とりあえず、人質も無事に解放され一件落着……と思われていた所に
「あのサル、また研究所に連れ戻されちゃうのね……。」
ポツリと明日香が漏らす。
十代がデュエルに勝利したのはいいが、その代わりにサルの自由を代償にしてしまった……などと思っているのだろう。
「後は我々に任せたまえ。」
博士が黒服二人に命ずると麻酔銃を構えたまま、猿へと近づいて行く。だが、不意に背後から声をかけられ、足が止まる。

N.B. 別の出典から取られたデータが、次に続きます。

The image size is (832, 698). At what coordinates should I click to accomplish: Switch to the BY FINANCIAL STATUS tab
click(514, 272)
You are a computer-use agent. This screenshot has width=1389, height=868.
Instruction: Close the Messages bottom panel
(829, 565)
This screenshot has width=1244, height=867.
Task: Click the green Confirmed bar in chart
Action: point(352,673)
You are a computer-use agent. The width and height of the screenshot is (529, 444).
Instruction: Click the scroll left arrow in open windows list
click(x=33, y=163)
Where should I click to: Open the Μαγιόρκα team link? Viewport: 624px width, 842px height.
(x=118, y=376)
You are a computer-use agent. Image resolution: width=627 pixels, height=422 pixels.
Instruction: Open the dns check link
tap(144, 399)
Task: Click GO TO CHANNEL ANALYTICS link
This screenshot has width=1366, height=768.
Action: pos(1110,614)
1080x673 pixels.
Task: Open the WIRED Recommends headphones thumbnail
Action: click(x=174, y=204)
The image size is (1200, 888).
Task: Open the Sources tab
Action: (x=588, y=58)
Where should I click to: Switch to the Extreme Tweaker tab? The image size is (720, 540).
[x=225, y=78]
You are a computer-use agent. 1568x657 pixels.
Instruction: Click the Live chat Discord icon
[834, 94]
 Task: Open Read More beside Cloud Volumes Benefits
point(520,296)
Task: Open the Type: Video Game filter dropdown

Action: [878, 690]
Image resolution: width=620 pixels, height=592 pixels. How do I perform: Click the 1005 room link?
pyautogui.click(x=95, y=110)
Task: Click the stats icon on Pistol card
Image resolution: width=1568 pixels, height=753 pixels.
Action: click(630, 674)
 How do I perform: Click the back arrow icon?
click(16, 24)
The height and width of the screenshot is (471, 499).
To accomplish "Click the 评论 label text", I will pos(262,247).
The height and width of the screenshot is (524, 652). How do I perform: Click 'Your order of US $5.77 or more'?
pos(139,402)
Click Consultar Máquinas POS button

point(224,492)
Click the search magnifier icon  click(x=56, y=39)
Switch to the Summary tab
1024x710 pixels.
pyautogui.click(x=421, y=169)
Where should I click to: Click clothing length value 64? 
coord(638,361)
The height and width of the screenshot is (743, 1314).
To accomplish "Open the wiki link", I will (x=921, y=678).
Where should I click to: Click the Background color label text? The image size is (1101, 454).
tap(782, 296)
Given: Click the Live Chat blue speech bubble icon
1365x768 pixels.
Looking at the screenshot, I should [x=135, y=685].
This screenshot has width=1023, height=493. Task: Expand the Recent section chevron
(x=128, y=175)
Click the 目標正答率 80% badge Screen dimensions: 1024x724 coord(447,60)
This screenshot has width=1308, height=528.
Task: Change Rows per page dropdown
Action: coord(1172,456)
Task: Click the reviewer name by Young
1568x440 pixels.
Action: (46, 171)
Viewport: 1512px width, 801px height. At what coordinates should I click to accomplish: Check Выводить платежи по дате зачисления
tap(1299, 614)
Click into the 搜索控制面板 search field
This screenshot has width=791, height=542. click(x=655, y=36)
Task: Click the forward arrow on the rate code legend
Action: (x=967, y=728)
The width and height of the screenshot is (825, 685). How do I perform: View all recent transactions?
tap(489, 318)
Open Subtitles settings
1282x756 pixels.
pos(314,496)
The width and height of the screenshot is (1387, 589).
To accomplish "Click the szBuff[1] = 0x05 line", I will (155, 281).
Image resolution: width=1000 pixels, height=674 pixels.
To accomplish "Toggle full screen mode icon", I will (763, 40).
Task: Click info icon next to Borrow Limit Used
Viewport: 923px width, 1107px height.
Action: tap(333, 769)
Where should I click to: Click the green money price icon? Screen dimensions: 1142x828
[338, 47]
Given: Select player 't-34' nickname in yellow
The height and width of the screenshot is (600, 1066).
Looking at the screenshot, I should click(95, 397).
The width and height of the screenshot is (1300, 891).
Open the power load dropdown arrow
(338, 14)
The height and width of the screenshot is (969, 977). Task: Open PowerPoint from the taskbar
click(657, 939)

「なぁ……誰がサルが負けたら、研究所に連れ戻すって言った?確か十代は勝ったら、ジュンコを解放しろ。と言ったが研究所に連れ戻すとは言ってない……よな?」
語調を強め、言葉を発すると黒服たちは気圧され、数歩退く。
先に言われた!?と声が聞こえたのは気のせいだろう。
「ふん、いち学生如きがなにを……。構わんから、さっさとSALを捕獲しろ!」
博士は再び命令を下すと黒服は麻酔銃を構え、照準をサルへと向ける。だが、十代がサルを庇うように両腕を広げ、立ちふさがる。
「くっ、どけ!撃たれたいのか!」
黒服は銃口を向け、威嚇するが十代は気丈にも男たちを睨み返す。
……エアトス
『?はい、なんですか紫苑さん?』
隣で状況を見守っていたエアトスがこちらへと視線を向ける。
強行手段に出ようとしたら、…………潰せ。
『……はい。わかりました。』
予想していたのか、表情を一切変えず腰に吊るしている剣の柄へと
手をかける。エアトスの準備が整ったのを確認するとこちらもポケットからある物を取り出す。
「コレ、な〜んだ?」
博士がこちらに注目すると同時にスイッチを押す。すると、手に持った機械から博士の声が聞こえてくる。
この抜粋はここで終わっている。